Adams v. StateAnnotate this Case
309 S.W.2d 245 (1958)
Troy J. ADAMS, Appellant, v. The STATE of Texas, Appellee.
Court of Criminal Appeals of Texas.
January 29, 1958.
Burks & Brown, Lubbock, for appellant.
Leon B. Douglas, State's Atty., Austin, for the State.
This is a conviction for drunken driving, with punishment assessed at a fine of $75 and three days in jail.
In view of the disposition made here, it is well to keep in mind that the punishment is only twenty-five dollars in excess of the minimum punishment for such offense.
*246 Attracted by the rate of speed an automobile was being operated, about 10:30 o'clock at night, as well as the fact that it was swerving back and forth on the right-of-way across the center stripe, Chambliss and Sanders, the sheriff and deputy sheriff, respectively, of Yoakum County, overtook and stopped the automobile. Appellant was the driver thereof.
Both officers testified that appellant was under the influence of intoxicating liquor at the time, and as a result thereof was placed under arrest and carried to and placed in jail.
Officer Sanders, by his testimony, endeavored to make it clear that he arrested appellant because he was of the opinion that he was intoxicated.

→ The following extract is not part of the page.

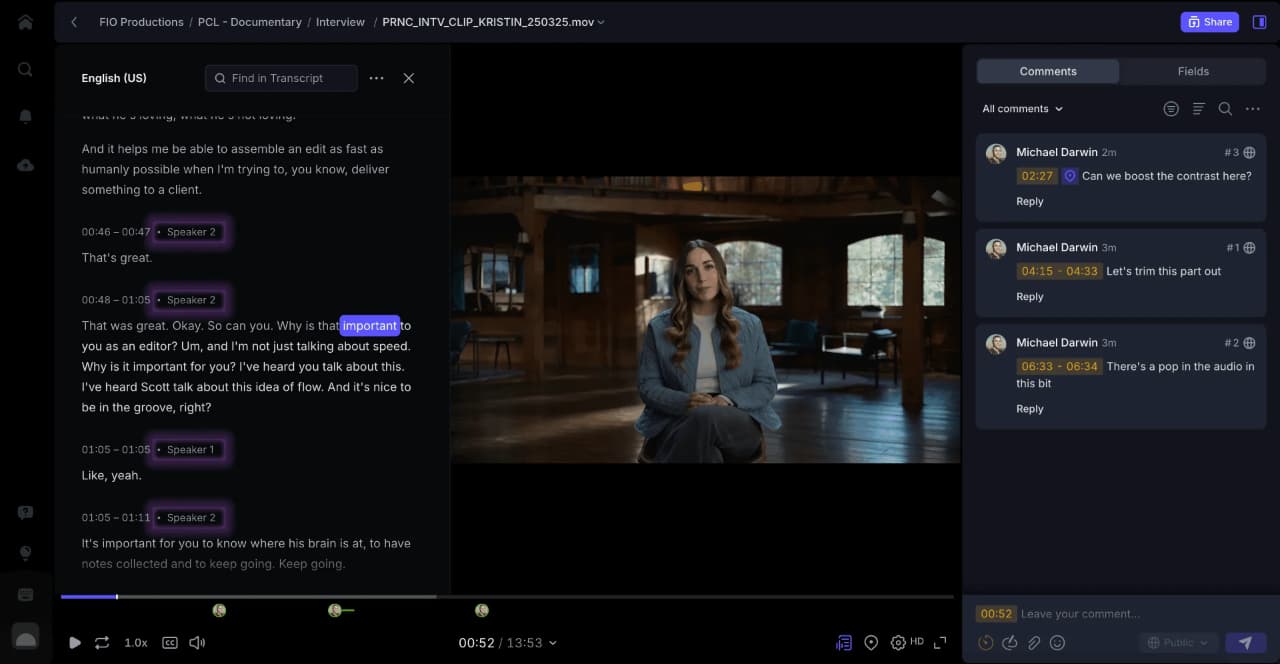Toggle loop playback
This screenshot has height=664, width=1280.
pyautogui.click(x=102, y=643)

Upon re-direct examination of the witness Sanders, state's counsel endeavored to get him to testify "just how drunk" appellant was at the time he was arrested. In answer, the witness testified:"Well, the man was drunk, that's of course, as far as me saying just how drunk he was, I would still have to answer it just like I did before."
To that answer the appellant registered an objection, in the overruling of which the trial court said:"Well, I don't see how he could answer that question, he wouldn't have arrested him ifif he hadn't of thought he was drunk * * *. And he had to make up his opinion [sic]."

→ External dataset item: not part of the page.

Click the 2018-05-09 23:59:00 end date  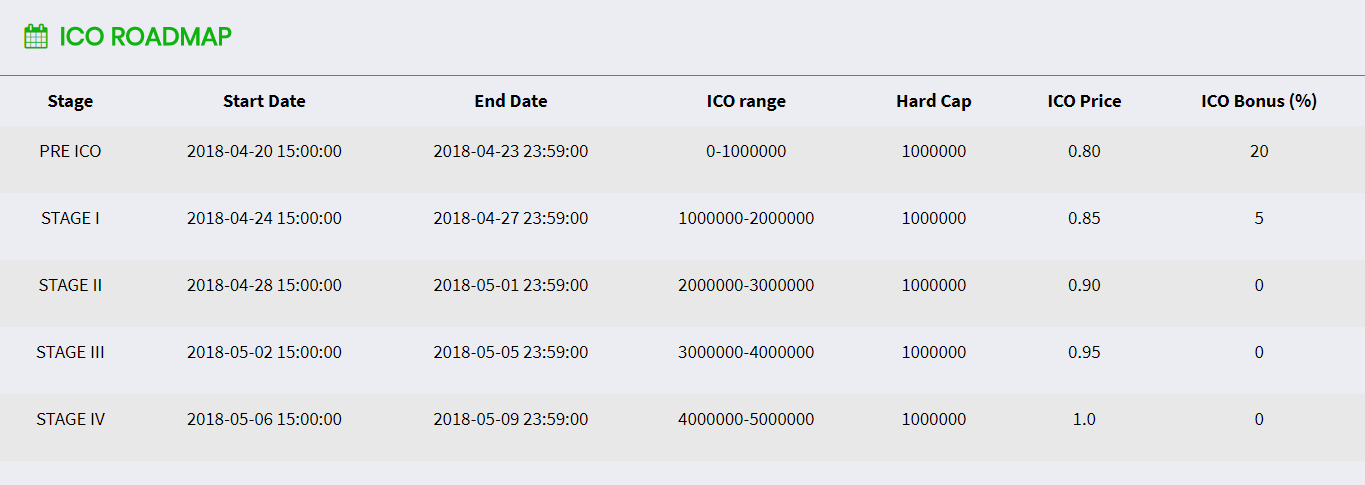point(511,419)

To that remark of the trial court appellant objected, and here insists that it constituted a comment upon the weight of the evidence and was calculated to convey to the jury his opinion in the case.

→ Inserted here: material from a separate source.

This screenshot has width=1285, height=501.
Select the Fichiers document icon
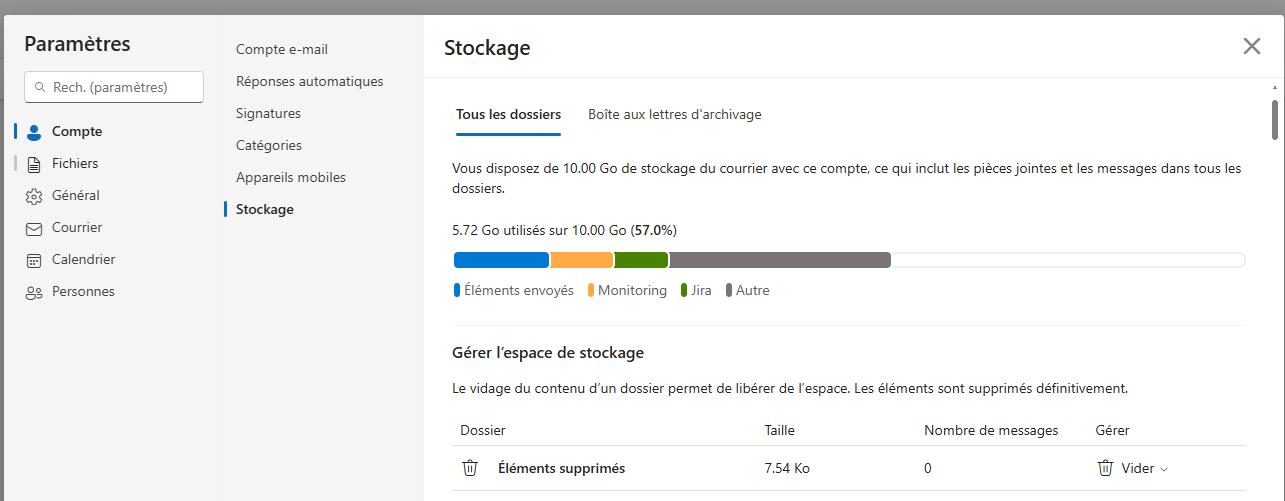tap(34, 164)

There is no question but that a trial judge cannot comment on the weight of the evidence or make any remark calculated to convey to the jury his opinion in the case. Art. 707, C.C.P.
The question here presented, then, is whether the comment by the trial court came within the inhibition of that statute.
In the first place, the trial court referred to but one matterthat being: the reason for which the officers arrested the appellant.
Officer Sanders gave as his reason for arresting the appellant his conclusion that he was intoxicated. Whether appellant was or was not intoxicated at the time was neither directly nor inferentially involved in the remark of the trial court.
There was no issue presented as to why the officers arrested the appellant. The sole issue was whether appellant was intoxicated at the time. He denied that he was, notwithstanding the fact that he admitted having drunk some beer a short time before he was arrested.
So then, giving to the remark of the trial court the most favorable construction of which it is susceptible, from appellant's standpoint, it was nothing more or less than a comment as to the reason prompting the officer to make the arrest, as to which there was no issue. The remark did not refer to whether the arrest was, in fact, justified or whether appellant was intoxicated at the time the officers stopped the car.
A comment by the trial court in violation of Art. 707, C.C.P., does not necessarily require a reversal of the conviction. In order to constitute reversible error, the remark or commenment must be such as that it is reasonably calculated to prejudice the rights of the accused. Welburn v. State, 129 Tex.Cr.R. 323, 87 S.W.2d 259; Davis v. State, 114 Tex.Cr.R. 72, 24 S.W.2d 417; Huckert v. State, 159 Tex.Cr.R. 368, 264 S.W.2d 121.
In view of the punishment assessed in the light of the single fact issue, which was appellant's intoxication, we cannot bring ourselves to the conclusion that the remark by the trial court either aided the state or injured the appellant.
Accordingly, the judgment is affirmed.